Como se defender das acusações de promover uma política dirigista?
Isso não existe, não vamos interferir no conteúdo da obra e muito menos na programação. Queremos apenas estabelecer contrapartidas sociais e critérios como pluralidade, diversidade e incentivo aos novos talentos.
O prefeito tem declarado a intenção de mexer na organização do carnaval, hoje nas mãos da Liga Independente das Escolas de Samba (Liesa). O evento voltará ao poder público?
A preocupação do prefeito é que o carnaval do Rio seja conduzido com lisura e sem brecha para contestações e injustiças. Um grupo de trabalho vai fazer um balanço do quadro e apontar sugestões para o ano que vem. Em 2009, a única responsabilidade da pasta foi financiar e escolher os jurados do grupo B. Mas carnaval é cultura, precisamos ter uma ingerência muito maior.
Sérgio Sá Leitão, presidente da RioFilme, afirma que o orçamento ideal da distribuidora seria de R$ 10 milhões, bem acima do R$ 1,75 milhão que dispõe. É possível chegar ao montante desejado?
Foi essa a quantia que pedimos ao prefeito. Vamos criar o Funcines municipal, e até o início de abril lançaremos um edital para desenvolvimento de longa-metragem, produção de curta-metragem e finalização para longa, curta e documentário. Queremos investir R$ 5 milhões através do edital.
Palavras como ''democratização e descentralização'' têm sido encampadas nas pastas da Cultura em todo país. Profissionais do setor reclamam da falta de políticas direcionadas aos veteranos. Eles precisam contentar-se com as leis de incentivo?
De forma alguma deixaremos de prestigiar quem já contribui para a cultura brasileira. Mas é preciso equilibrar a participação dos que já possuem acesso à cultura e os que ainda estão à margem desse processo, sejam artistas ou cidadãos.
Quando a polêmica Cidade da Música, na qual Cesar Maia investiu mais de R$ 500 milhões, será finalmente aberta ao público?
Ninguém sabe. Acho que ela precisa funcionar, mas o prefeito está esperando o resultado da auditoria.
A prometida parceria entre governo federal, estadual e prefeitura já está ocorrendo?

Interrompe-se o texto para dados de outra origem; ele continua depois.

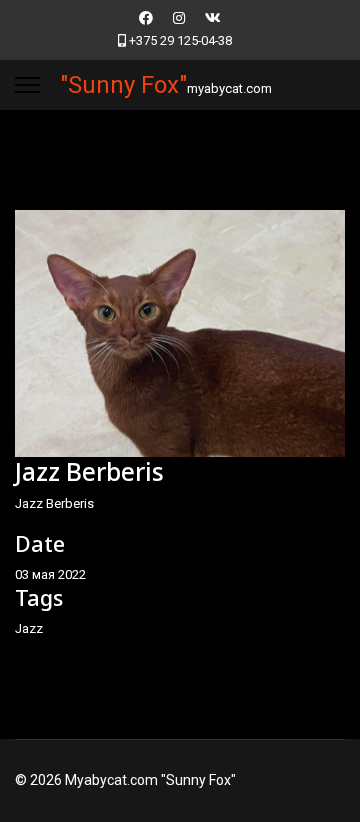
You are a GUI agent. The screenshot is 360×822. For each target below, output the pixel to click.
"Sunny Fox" (123, 85)
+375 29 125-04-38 (180, 40)
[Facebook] (146, 18)
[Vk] (213, 18)
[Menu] (27, 85)
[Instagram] (179, 18)
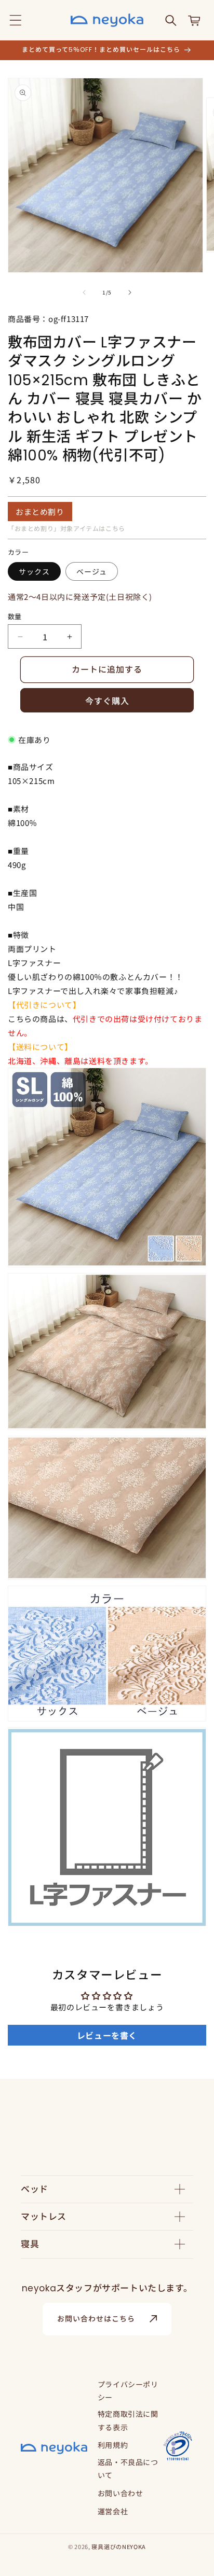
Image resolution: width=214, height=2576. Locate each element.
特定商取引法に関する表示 (128, 2420)
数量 (15, 616)
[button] (15, 20)
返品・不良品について (128, 2468)
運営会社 (113, 2511)
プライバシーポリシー (128, 2390)
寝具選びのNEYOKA (118, 2546)
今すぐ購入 (107, 701)
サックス (34, 571)
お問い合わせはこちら (96, 2319)
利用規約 (113, 2445)
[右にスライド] (129, 292)
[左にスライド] (84, 292)
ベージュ (91, 571)
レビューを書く (107, 2035)
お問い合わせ (120, 2493)
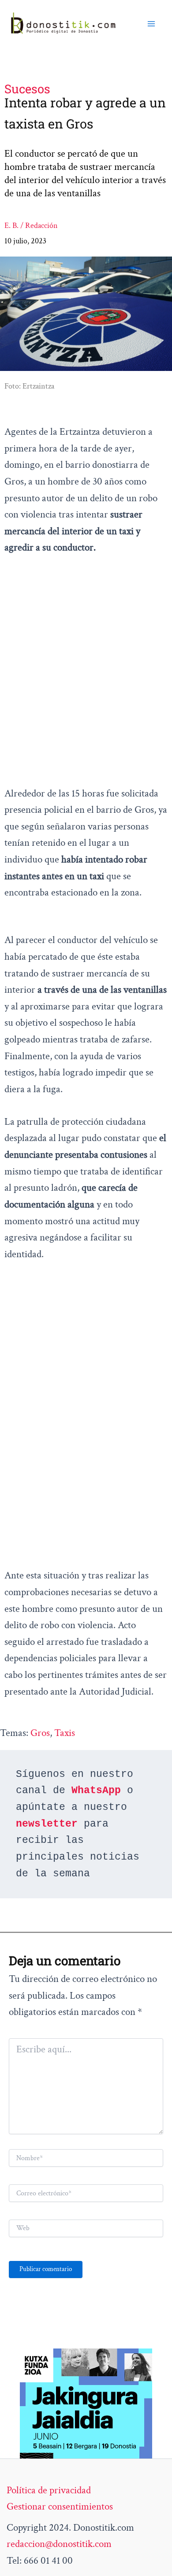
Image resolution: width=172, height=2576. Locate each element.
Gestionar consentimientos (60, 2506)
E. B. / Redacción (31, 225)
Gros (40, 1732)
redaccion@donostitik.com (59, 2543)
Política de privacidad (49, 2490)
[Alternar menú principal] (151, 24)
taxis (64, 1732)
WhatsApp (96, 1790)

Sim, tenho me reunido com a secretária [estadual de Cultura] Adriana Rattes. Receberemos do Estado a casa de shows Imperator, fechada há dez anos, e a Biblioteca do Méier. Firmamos parcerias com os Ministérios de Ciência e Tecnologia, Educação, Justiça e Cultura para viabilizar, por exemplo, atividades em 150 escolas das regiões mais carentes da cidade e o lançamento dos pontos de cultura. E estamos trabalhando com o Iphan [Instituto do Patrimônio Histórico e Artístico Nacional] a candidatura do Rio na Unesco como patrimônio da humanidade na área de paisagem cultural.
Qual é o legado que pretende deixar?
A integração entre cultura e educação será a marca de minha gestão. Não pretendo apenas enxugar gelo, mas montar uma grade curricular consistente. Queremos também difundir tudo o que a cidade produz. Por isso criamos uma secretaria internacional, e acabo de voltar de Buenos Aires, onde fechei parcerias de cooperação e intercâmbio. É preciso ainda ampliar o mercado de trabalho do setor, porque as pessoas têm o direito de viver de sua arte. Se esses objetivos forem cumpridos, saio daqui gratificada.
Em 2010, dificilmente o PCdoB abrirá mão da candidatura de Jandira Feghali, que alavancaria votos para o partido. Será inevitável interromper o trabalho na pasta?
Não quero entrar nessa discussão agora. Nada na vida está descartado, inclusive ficar os quatro anos.